Motivation

Why ml-hpi Exists

Modern SoC verification demands that the same test intent execute across a chain of increasingly complex environments: block-level RTL simulation, subsystem integration, full-chip simulation, emulation, and silicon bring-up. Today, teams handle this by duplicating effort — rewriting the same test logic in each environment, maintaining diverging copies, and rebuilding interface glue every time a new language or methodology enters the flow.

The root cause is the absence of a shared interface contract. A UVM sequence that drives a DMA engine at block level typically reaches into the UVM component hierarchy directly — env.dma_agent.reg_driver, env.dma_agent.irq_monitor — so it cannot compile in any other environment. The typical response is copy-paste: clone the sequence, patch every environment reference, and maintain a second fork forever.

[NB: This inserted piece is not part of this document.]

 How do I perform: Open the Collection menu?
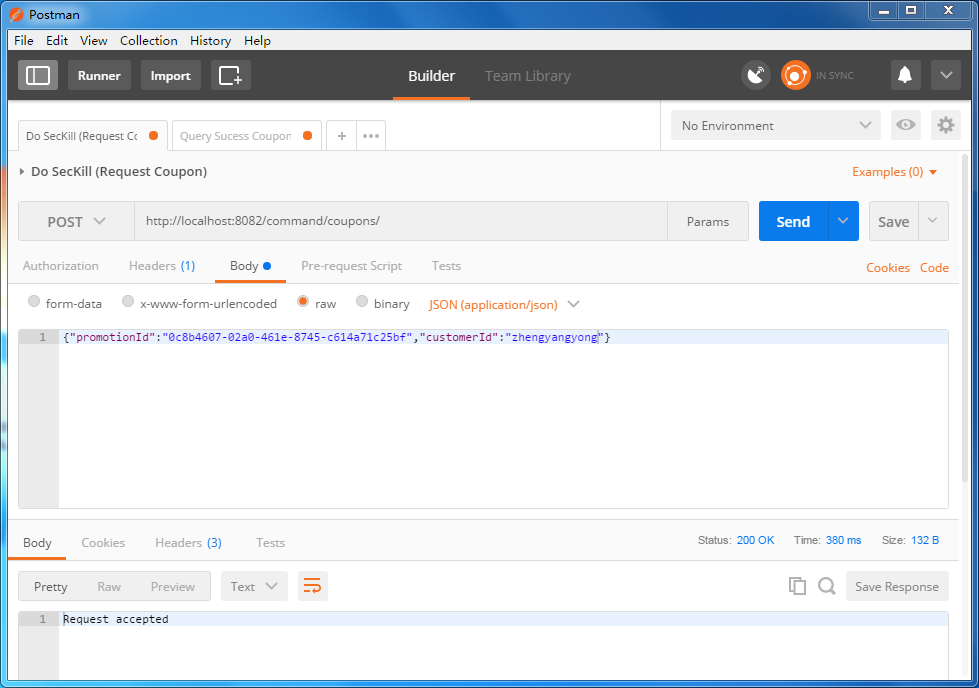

The fix is well-known in software engineering: program to an interface, not an implementation. If the sequence interacts with the environment through a DmaIf handle — an object that exposes do_transfer as a method — then any environment capable of providing a DmaIf implementation can run the sequence unchanged. Block-level, subsystem, SoC, virtual platform, and emulation environments each supply a different implementation of the same interface; the test logic is never touched.

The Multi-Language Challenge

Applying this principle to hardware verification introduces one further complication: verification spans multiple languages. Defining DmaIf in SystemVerilog does not make it available in C++, Python, or PSS. Without a language-neutral specification, each new language context requires a hand-written interface definition and a hand-written binding layer — and the two must be kept in sync forever.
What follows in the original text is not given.